Feel free to repost to the group any emails I send you; I might publish
them all myself, some day.

   [...]
>> Because your reasoning seems consistent with the response that I get
>> from trolls who are trying to undermine my credibility by insisting that
>> my 'entire argument' has been devastated because of their trivial
>> ankle-biting, which doesn't even begin to address my argument.  IOW, you
>> seem to be harassing James, not confronting his arguments.
>
>I am puzzled by this. Which specific arguments has James made that I am
>not confronting?

That's why I said you'd 'spoiled the experiment'.  I didn't know which
argument you might have spoiled; you insisted your argument punctured
holes in his argument, and I had no supporting knowledge of the argument
itself, so I pointed out that many times trolls have said that their
remarks had, as you did, "punctured holes" in my argument, when in fact
that wasn't the case.  Upon reading the email you sent (why didn't you
simply repost it?) I realized you were probably right, but I still
didn't see how your argument varied from the ones that 'Roger', 'JS/PL',
Christopher Smith, or 'Mike Byrns' present.

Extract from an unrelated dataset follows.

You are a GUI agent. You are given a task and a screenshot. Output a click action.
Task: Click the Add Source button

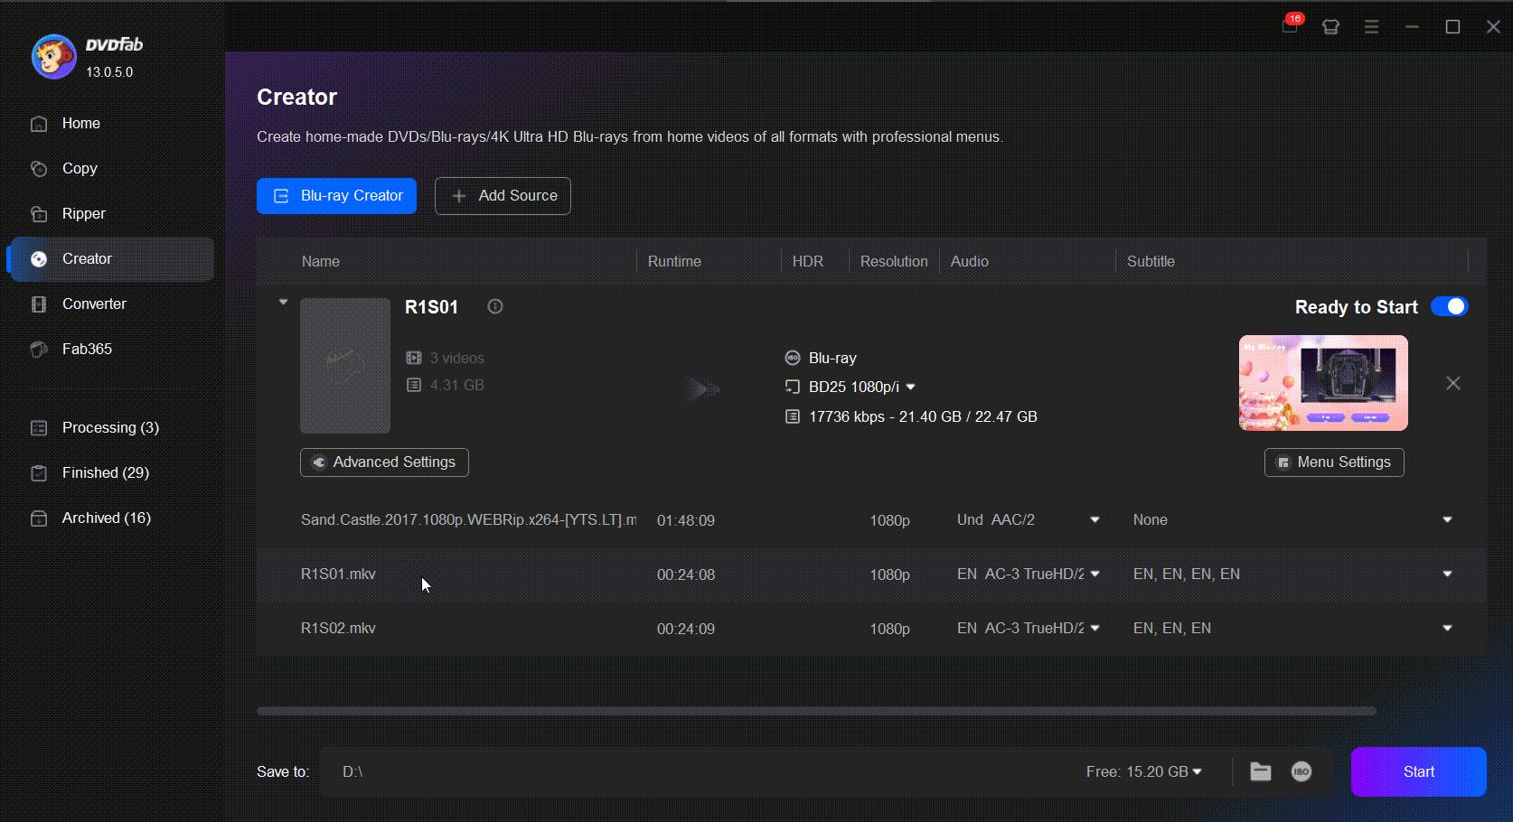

>> Again, I ask that you try to take no offense at my accusation, as
>> contradictory as that sounds.  I'm really interested in our current
>> discussion in its potential to shed light on the understanding and
>> response and definition of 'trolling'; I'm not trying to take sides and
>> insult you, merely to provoke a flame-war.  I'd like to examine this
>> intellectually, not emotionally.
>
>When people claim in all seriousness that people have some sacred right
>to tell malicious lies about me anonymously, my response to that is not
>intellectual. It is visceral and emotional in nature. 

Thus the reason your response provided an ideal examination of whether
or not we could tell whether you or James was acting unreasonably.

>To ask people to discuss things like this in a purely intellectual
>manner is rather utopic. It is a human matter and emotion does enter in.

Precisely.  I appreciate, and find quite convincing, your reasoned
response to my comments, whereas James has not evidenced any opinion on
the matter.  As I said in my email, I think, this alone proves your
position, without quite spoiling the fact that without this response, a
Usenet reader could not really tell who was the troll, so to speak.

>[...]You again
>> have not addressed the central issue of my remark, which was that
>> whether 'any libelous speech' is protected has no relevance to whether a
>> particular piece of speech is libelous, or protected.
>
>At this point, I will have to decline your invitation to debate this
>matter with you. I have already made my views on this matter quite clear
>and argued endlessly about the topic with a bunch of... cerebrally
>challenged individuals.

All the more reason to give it a shot with me, I tell you.

>I am not interested in debating the matter any
>further with you or anyone else "just for the fun of it".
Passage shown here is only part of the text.